There's no such thing as a total institution. The college is not a self-contained unit. We have to comply with the ADA, so we need people to provide services for diagnosed learning disabilities. We have to comply with Title IV, so we need people whose job it is to make sure we follow all the financial aid regs. Our ERP system is off-the-shelf, and it takes very smart people a lot of time to figure out how best to bend it to our (and our students') needs.
Some of those issues are deadly boring to lively academic minds. But 'boring' and 'unimportant' are not the same thing. My paycheck arrives with boring predictability every other week, and I'm glad it does. In some parts of life, 'boring' is good. And to assume that those things just happen, without someone making them happen, is just magical thinking.
On the complaint that much of the public programming offered by the Student Life folk happens without faculty input, I'll offer an incredibly simple response. Volunteer. (Or 'infiltrate,' if that makes you feel better.) Make the outreach yourself. Call the external events person – or whatever the local title is – and make yourself available. At both of the colleges at which I've deaned, the folks over there have always been short of ideas for programs, and eager to enlist volunteers. I have personally volunteered at both, and have personally done presentations for students and for the community. (I started in my faculty days, before a deanly title was even part of the equation.) The reason my college has a debate club is because one of our faculty got tired of students' political apathy. He got some funding from SL and became the advisor to the club. If you can lead a more thoughtful and useful discussion of 'diversity' than the usual consultants do – and you almost certainly could – then *%&^#% do it. And list it as “college service” on your P&T forms.
If it doesn't count for much, the issue isn't with Student Life.
When I've talked with my colleagues in SL about their interactions with faculty, I've always received two responses. “They always blow us off,” but “we'd still love to work with them.” The former is iffy, but the latter has consistently proved true.

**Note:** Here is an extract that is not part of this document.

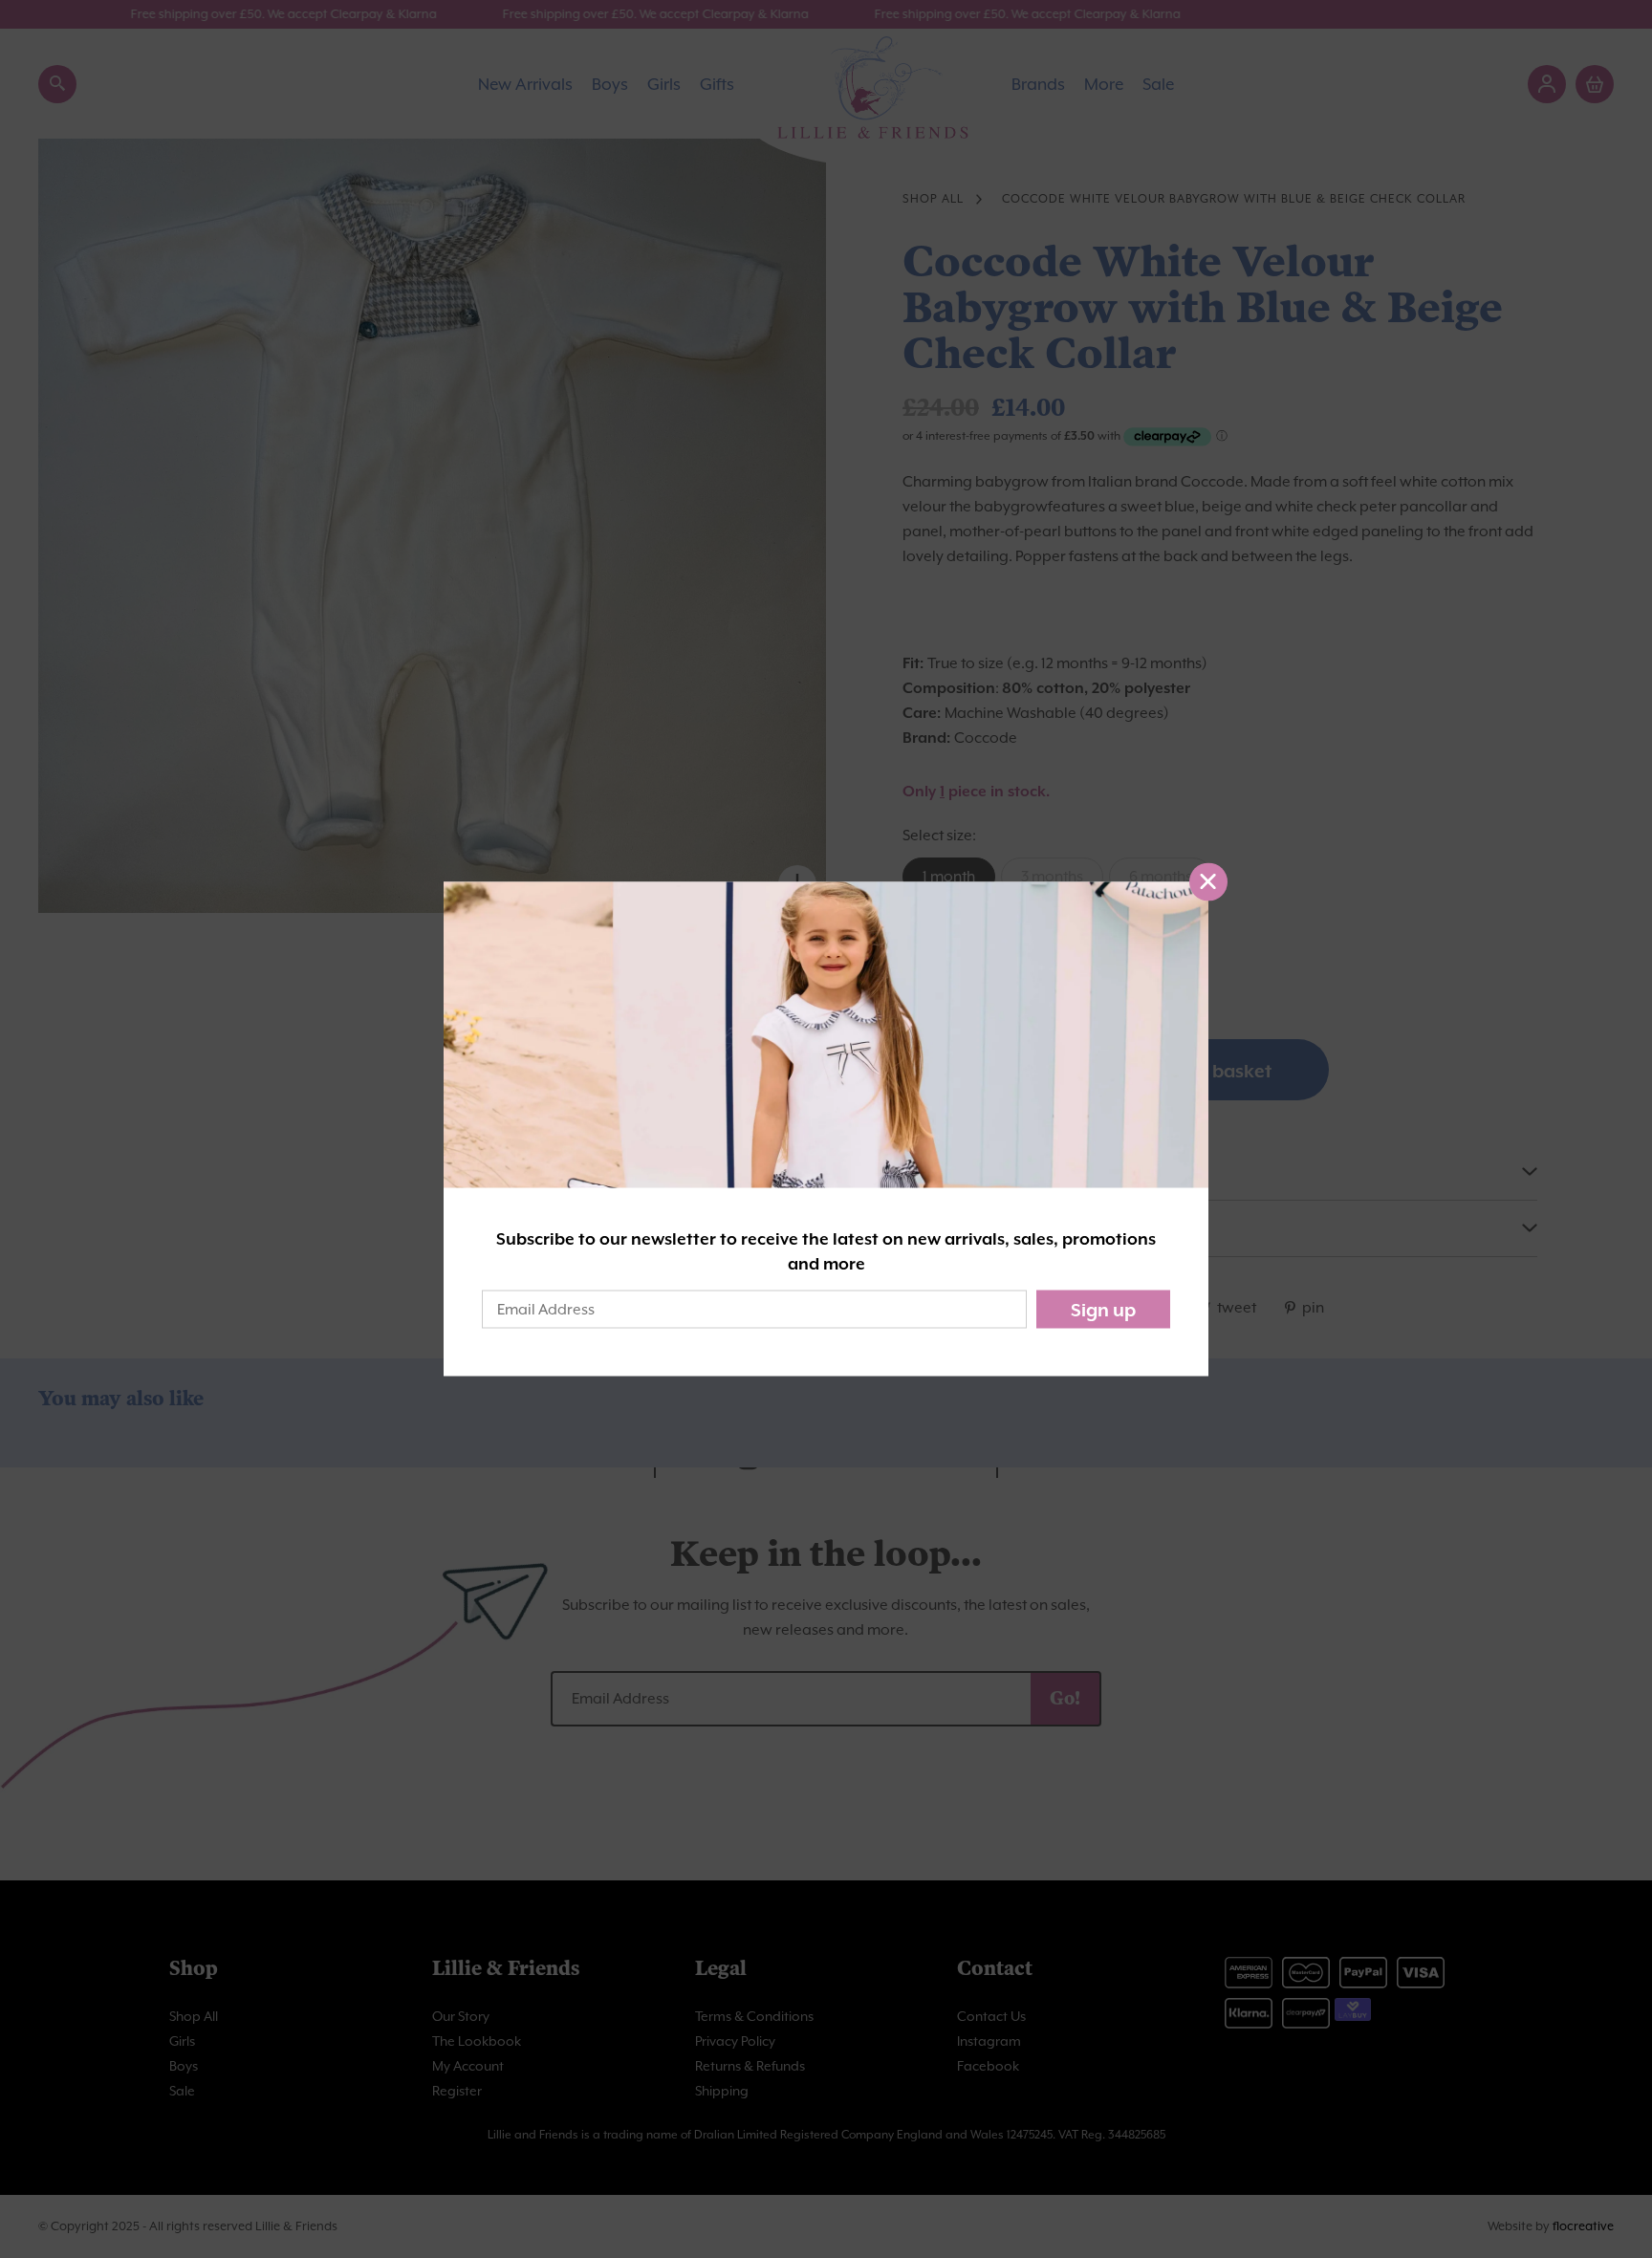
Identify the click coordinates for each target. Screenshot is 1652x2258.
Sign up (1103, 1309)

Rather than viewing the Fifth Estate as a “competing power centre,” I see it as helping us help students. We're here for the students. That's the point. To the extent that the SL folk help students get their stuff together sufficiently to sit in your classes and glory in scholarly nuance, everybody wins. To view the SL folk simply as competitors for fixed resources is just narcissistic. The college doesn't exist for the faculty. (Put differently: it's not about you.) It exists for the students, and their needs go beyond the classroom.
There are real enemies out there. Don't go after the folks who make your job possible. Engage with them, and the students – the reason we exist in the first place – will benefit. If we replace “Remember the Titans” with something reflecting actual thought, if we supplement role-playing game clubs with debate clubs, you'll see eventual benefits in your classes. It's not about keeping your friends close and your enemies closer. It's about knowing which is which.